RFR: 8285868: x86_64 intrinsics for floating point methods isNaN, isFinite and isInfinite [v8]

Sat May 21 07:46:51 UTC 2022

On Fri, 29 Apr 2022 00:36:18 GMT, Vladimir Kozlov <kvn at openjdk.org> wrote:

>> Srinivas Vamsi Parasa has updated the pull request with a new target base due to a merge or a rebase. The pull request now contains ten commits:
>> 
>>  - add comment for vfpclasss/d for isFinite()
>>  - Merge branch 'master' of https://git.openjdk.java.net/jdk into float
>>  - zero out the upper bits not written by setb
>>  - use 0x1 to be simpler
>>  - remove the redundant temp register
>>  - Split the macros using predicate
>>  - update jmh tests
>>  - Merge branch 'master' into float
>>  - 8285868: x86_64 intrinsics for floating point methods isNaN, isFinite and isInfinite
>
> Impressive. Few comments.
> 
> You are testing performance of storing `boolean` results into array but usually these Java methods used in conditions. Measuring that will be more real word case. For both case: with `avx512dq` On and OFF.
> 
> And you need to post you perf results at least in RFE. Please, also show what instructions are currently generated vs your changes. I don't get how you made `isNaN()` faster - you generate more instructions is seems.
> 
> Instead of 3 new Ideal nodes per type you can use one and store instrinsic id (or other enum) in its field which you can read in `.ad` file instructions. Instead I suggest to split those mach instructions based on `avx512dq` support to avoid unused registers killing.
> 
> Why Double type support is limited to LP64? Why there is no `x86_32.ad` changes?
> 
> You can reuse `tmp1` in `double_class_check()`.

Hi Vladimir (@vnkozlov)

For 32bit, in the case of double, we see performance improvement using `vfpclasssd` instruction but **without** `vfpclassd`, we see **40% decrease** in performance for `isFinite()` compared to the original Java code. Below, is the code which implements the intrinsic using SSE.

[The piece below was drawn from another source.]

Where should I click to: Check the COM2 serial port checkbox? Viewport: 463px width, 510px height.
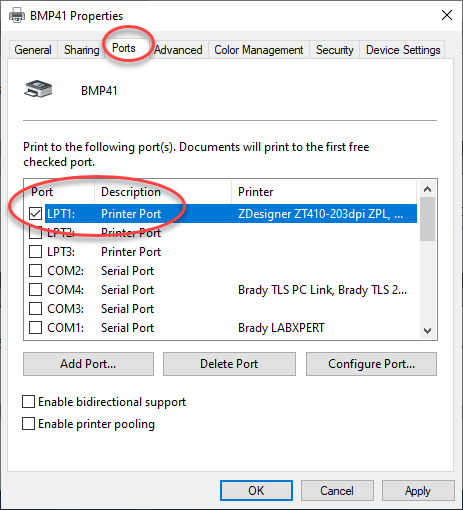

Is it Ok to skip support for **non** `vfpclassd` for 32bit?

void C2_MacroAssembler::double_class_check_sse(int opcode, XMMRegister src, Register dst, Register temp, Register temp1) {
  int32_t POS_INF_HI = 0x7ff00000; // hi 32bits
  int32_t KILL_SIGN_MASK_HI = 0x7fffffff; // hi 32 bits

  pshuflw(src, src, 0x4e); //switch hi to lo
  movdl(temp, src);
  movl(temp1, KILL_SIGN_MASK_HI);
  andl(temp, temp1);
  movl(temp1, POS_INF_HI);
  cmpl(temp, temp1);
  switch (opcode) {
    case Op_IsFiniteD:
      setb(Assembler::below, dst);
      break;
    case Op_IsInfiniteD:
      setb(Assembler::equal, dst);
      break;
    case Op_IsNaND:
      setb(Assembler::above, dst);
      break;
    default:
      assert(false, "%s", NodeClassNames[opcode]);
  }
  andl(dst, 0xff);
}

-------------

PR: https://git.openjdk.java.net/jdk/pull/8459